- [Objective]
Copy the records below word for word, leaving out the pictures.

━━━━━ Material provided ━━━━━

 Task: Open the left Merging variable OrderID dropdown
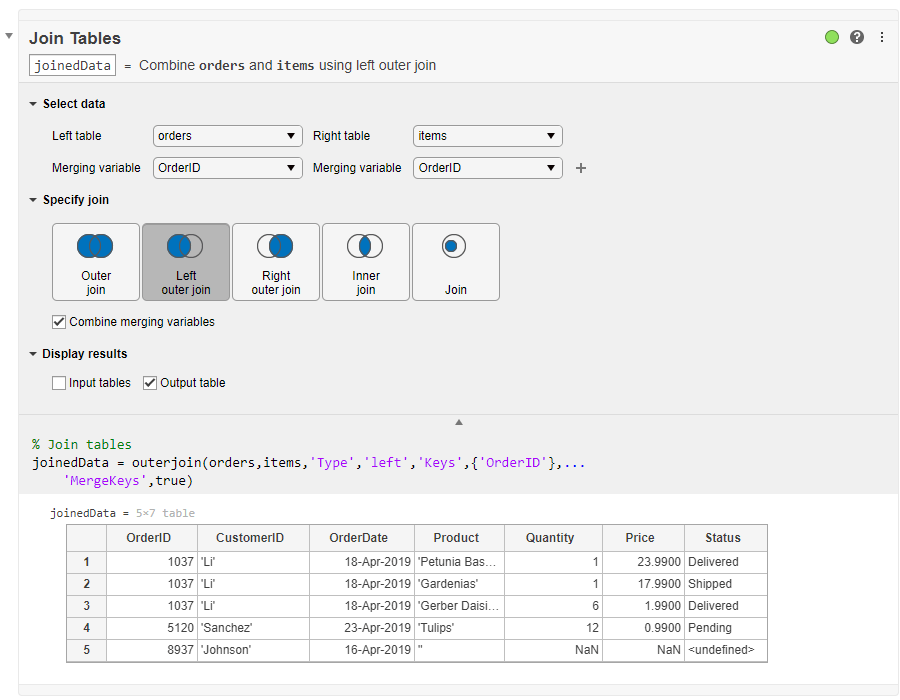point(227,168)
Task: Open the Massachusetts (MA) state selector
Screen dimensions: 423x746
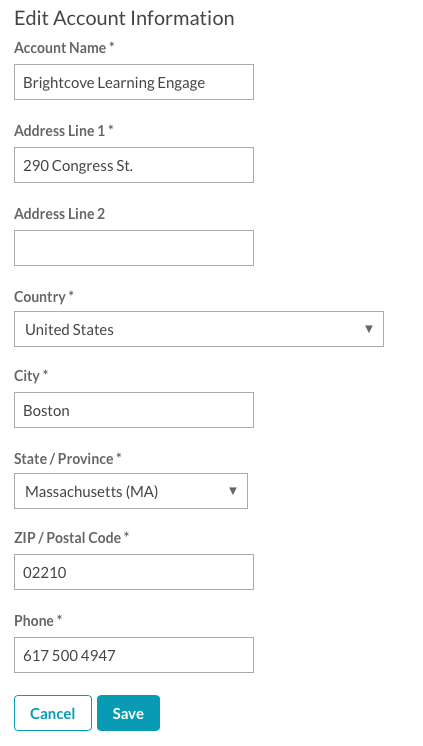Action: pyautogui.click(x=131, y=491)
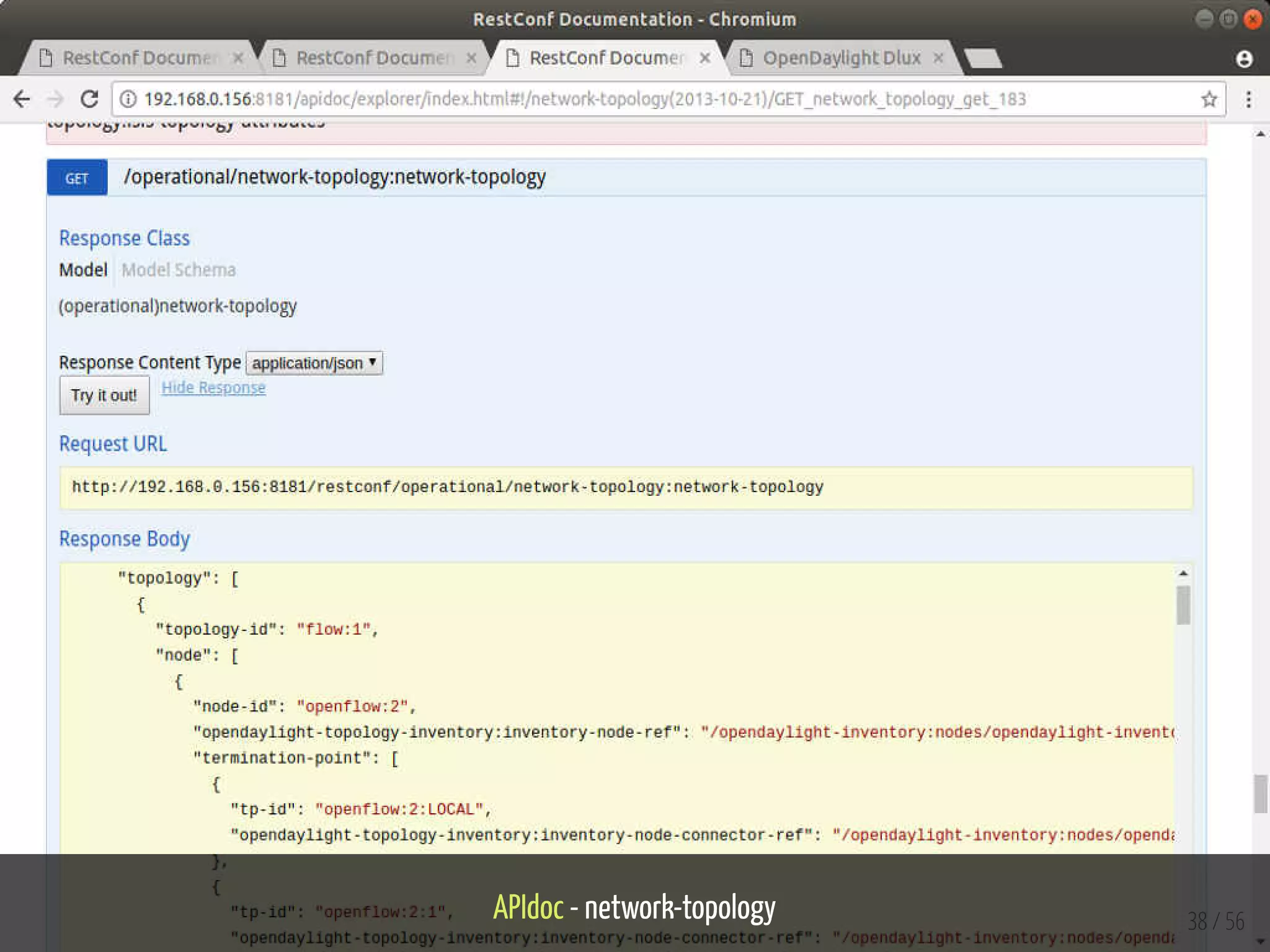
Task: Click the Hide Response link
Action: (x=213, y=388)
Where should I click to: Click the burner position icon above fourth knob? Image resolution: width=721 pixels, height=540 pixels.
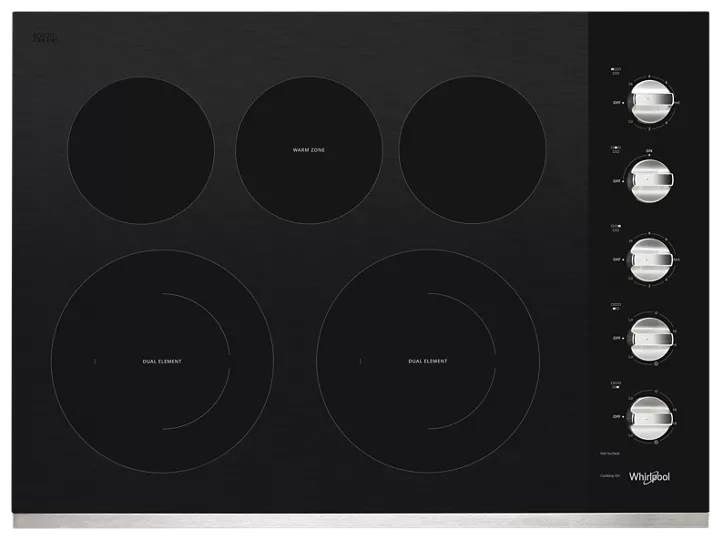616,306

━━━━━

- [Completed exercise]
 Task: Open the left Merging variable OrderID dropdown
point(227,168)
Task: Open the Massachusetts (MA) state selector
Screen dimensions: 423x746
Action: pyautogui.click(x=131, y=491)
Task: Click the Hide Response link
Action: (x=213, y=388)
Where should I click to: Click the burner position icon above fourth knob? Image resolution: width=721 pixels, height=540 pixels.
616,306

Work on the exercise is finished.